### [What to do]
A: In the opinion piece on the Carter-Baker election reform report, who co-chaired the 2001 bipartisan commission on which the author served as staff?
B: Carry on the opinion piece about the Carter-Baker election reform report, starting after its final sentence and keeping the author's voice and argument.

### [Excerpt provided]
--- --- ---

Bad Fixes, Wrong Problems

The Carter-Baker report on election reform misses the point.


Article created by The Century Foundation.

It is truly shocking how, given all the problems in the voting system and continued
disenfranchisement, the terms of the debate have shifted to that of so-called
“ballot integrity.” It is reminiscent of how conservatives have misappropriated
the concept of patriotism and the American flag, and used the power of language
and messaging to distort the discussion, by using terms such as “partial
birth abortion” or “death tax.” The latest example of this is the
just released report of
the commission on election reform co-chaired by Jimmy Carter and James Baker.

The 2001 bi-partisan commission
co-chaired by former President Carter and Gerald Ford, which The Century Foundation
co-sponsored and I was on the staff of (and which had an entirely different
membership), had a very different approach. There were differences about how
best to implement the recommendations of the report. However, while we were
concerned with accuracy and preventing fraud, we did not see that as a goal
that was in conflict with ensuring the right to vote.

It was the 2001 commission that promoted the idea of statewide voter registration
databases, so that we could both prevent fraud and ensure every registered voter
was on the voting list the list and able to vote. We proposed the idea that
any voter who comes to the polls and does not appear on the list be given a
provisional ballot. We stated that when a felon completes his sentence, he should
get his voting rights back. We enumerated several ways to ensure that “no
individual, group or community [holds] a justified belief that the electoral
process works less well for some than for others.” We even recommended
an election day holiday!

--- --- ---

### [Data provided]

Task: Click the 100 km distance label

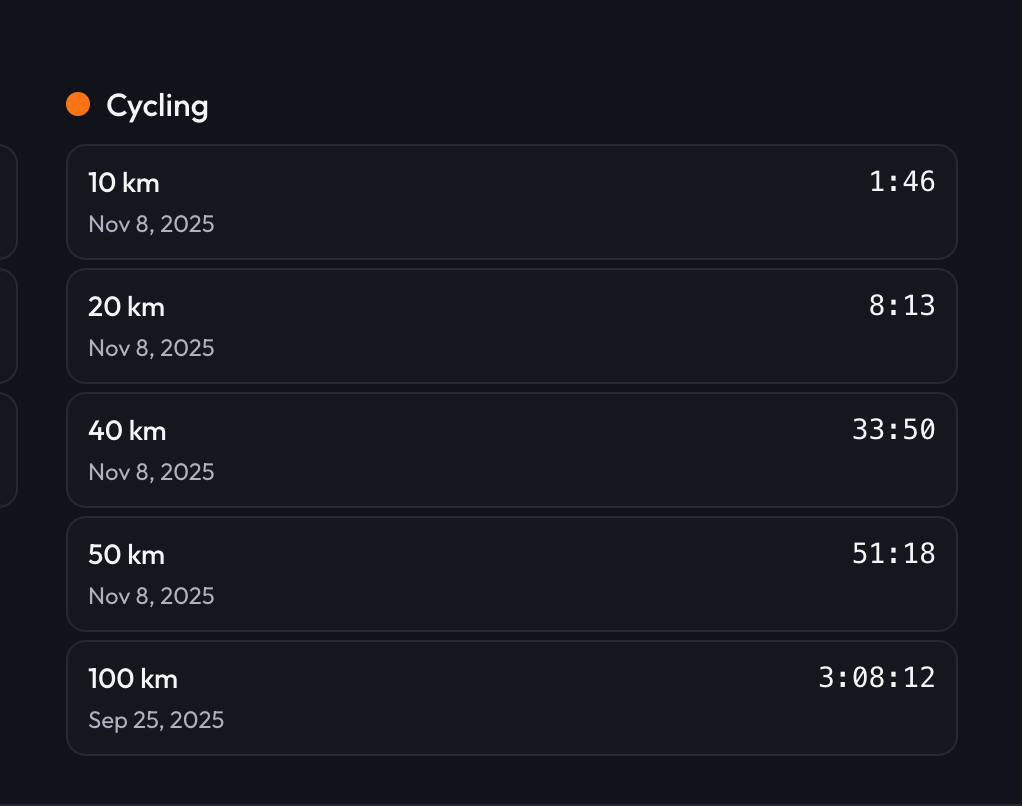Action: coord(133,679)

--- --- ---

### [Written responses]
A: Former President Jimmy Carter and Gerald Ford.

B:
This stands in stark contrast to the entire tenor of the Carter-Baker report,
which presumes that fraud committed by voters is the biggest problem confronting
our election system. There is simply no strong evidence of this, and some of
the remedies proposed will take us backwards in the fight to increase voter
participation.

In addition to proposing limited felon re-enfranchisement and providing negligible
input into the very important and controversial provisional ballot questions,
the report really focuses on requiring all voters to present government issued
photo ID, such as the REAL ID, in order to vote, and promoting the expensive
and complex idea of making all statewide databases “interoperable”
nationwide. As I and others have documented repeatedly (see here,
here,
and here)
voter fraud at the polling place is not our major problem, and identification
requirements serve to disenfranchise many groups of voters.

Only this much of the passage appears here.